▶ **Written problem 1**:
Answer these from the special relativity forum thread:
(a) At what fraction of lightspeed does the traveler in the Twin Paradox fly away from earth?
(b) How often does the person on earth receive a message, according to the article?
(c) Which book does blike recommend for a general reader?
Start Document segment
NanakiXIII Posted September 24, 2003 Posted September 24, 2003 I read an article about SR, and after alot of re-reading, I still don't comprehend. My first question, it states that while moving at high speeds, time slows, but it doesn't say how or why, could someone please explain? Secondly, it states that when you view something in motion from a reference fram in rest, it becomes contracted in the direction of the motion, but again, it doesn't really say how or why. Finally, about the Twin Paradox. The article states that if two people, one standing on earth, the other flying away at 60% lightspeed, where the one flying away sends a message every hour, the one standing on earth receives a message every 2 hours. (I don't understand why he gets one every 2 hours, so if someone could explain that too, thanks.) After 12 hours (and 12 messages) the one flying away turns around and flies back to earth, again sending a message every hour. Now the article states that at this point, the person on earth will have received 12 messages, so 24 hours would have elapsed. Is that right? It seems obviously wrong to me. If the person on earth received a message ever 2 hours, shouldn't he have received 6 messages by the time the second person turns around, and receive the other 6 while the other person was on the way back? Please bear with me, I haven't studied physics or anything.
blike Posted September 24, 2003 Posted September 24, 2003 for a really good explanation in terms for a general reader I recommend brian greene's book "The Elegant Universe". He gives a good, readable explanation of special and general relativity, along with a moderatly understandable explanation of quantum theory, etc. I say moderately because its harder to visualize, it takes longer to understand the concept. I think one of the best ways used to explain it is the bouncing mirrors analogy. try here: http://physics.miningco.com/cs/generalrelativit1/a/110703_4.htm Basically it all hinges on the speed of light being a constant in every frame. No matter how fast you're moving, light is always moving at c relative to you. This is counterintuitive, because you would think that as you move away from something at near the speed of light, it would appear to be moving slow, because the photons take longer to "catch up" to you. According to a person at rest [relative to you], they do take longer. According to you, they don't.
End Document segment
Start Records shown
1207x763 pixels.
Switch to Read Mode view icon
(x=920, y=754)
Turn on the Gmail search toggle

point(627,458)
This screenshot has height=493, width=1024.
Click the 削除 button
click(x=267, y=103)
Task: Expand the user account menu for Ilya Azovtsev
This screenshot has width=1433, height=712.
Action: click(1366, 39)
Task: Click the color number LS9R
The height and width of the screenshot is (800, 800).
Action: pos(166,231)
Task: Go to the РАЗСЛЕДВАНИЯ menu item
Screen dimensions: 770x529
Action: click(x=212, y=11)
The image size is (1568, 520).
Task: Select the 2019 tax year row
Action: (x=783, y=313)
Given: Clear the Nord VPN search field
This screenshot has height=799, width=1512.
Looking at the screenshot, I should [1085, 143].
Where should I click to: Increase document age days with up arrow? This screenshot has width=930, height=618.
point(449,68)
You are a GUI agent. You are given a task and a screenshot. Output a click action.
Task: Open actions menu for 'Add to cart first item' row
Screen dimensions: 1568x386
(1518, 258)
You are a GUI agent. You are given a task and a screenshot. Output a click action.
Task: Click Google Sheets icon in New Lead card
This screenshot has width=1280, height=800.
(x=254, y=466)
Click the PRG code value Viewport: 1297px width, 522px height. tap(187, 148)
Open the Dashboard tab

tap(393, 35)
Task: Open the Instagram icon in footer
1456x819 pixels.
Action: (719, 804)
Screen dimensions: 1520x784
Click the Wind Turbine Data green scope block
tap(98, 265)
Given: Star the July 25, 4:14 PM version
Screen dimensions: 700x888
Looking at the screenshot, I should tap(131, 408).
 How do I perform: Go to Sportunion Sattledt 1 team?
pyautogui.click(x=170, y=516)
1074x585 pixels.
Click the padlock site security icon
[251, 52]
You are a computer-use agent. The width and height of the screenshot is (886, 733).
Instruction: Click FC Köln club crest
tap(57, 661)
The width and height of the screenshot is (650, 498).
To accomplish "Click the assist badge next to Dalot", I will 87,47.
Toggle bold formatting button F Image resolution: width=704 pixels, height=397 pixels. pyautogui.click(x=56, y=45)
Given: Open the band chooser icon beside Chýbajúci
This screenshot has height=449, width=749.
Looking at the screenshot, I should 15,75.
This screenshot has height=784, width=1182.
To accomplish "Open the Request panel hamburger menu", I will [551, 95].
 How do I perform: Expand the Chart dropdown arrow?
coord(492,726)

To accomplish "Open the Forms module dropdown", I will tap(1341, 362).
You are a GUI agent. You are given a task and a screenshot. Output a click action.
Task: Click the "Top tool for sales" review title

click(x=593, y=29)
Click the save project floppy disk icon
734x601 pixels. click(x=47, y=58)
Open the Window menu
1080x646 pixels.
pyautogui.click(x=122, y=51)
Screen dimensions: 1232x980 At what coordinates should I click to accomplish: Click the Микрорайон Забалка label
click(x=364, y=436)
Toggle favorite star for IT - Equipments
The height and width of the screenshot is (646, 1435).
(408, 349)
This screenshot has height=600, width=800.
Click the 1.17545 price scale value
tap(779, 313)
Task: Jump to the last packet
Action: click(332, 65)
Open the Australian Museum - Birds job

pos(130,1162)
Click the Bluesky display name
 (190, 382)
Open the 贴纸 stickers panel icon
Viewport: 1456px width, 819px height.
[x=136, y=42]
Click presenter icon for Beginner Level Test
End Records shown
▶ **Written problem 2**:
Pull out each line in the rows that contains the word "item".

▶ **Full output 1**:
(a) 60% lightspeed
(b) Every 2 hours
(c) "The Elegant Universe" by Brian Greene

▶ **Full output 2**:
Task: Go to the РАЗСЛЕДВАНИЯ menu item
Task: Open actions menu for 'Add to cart first item' row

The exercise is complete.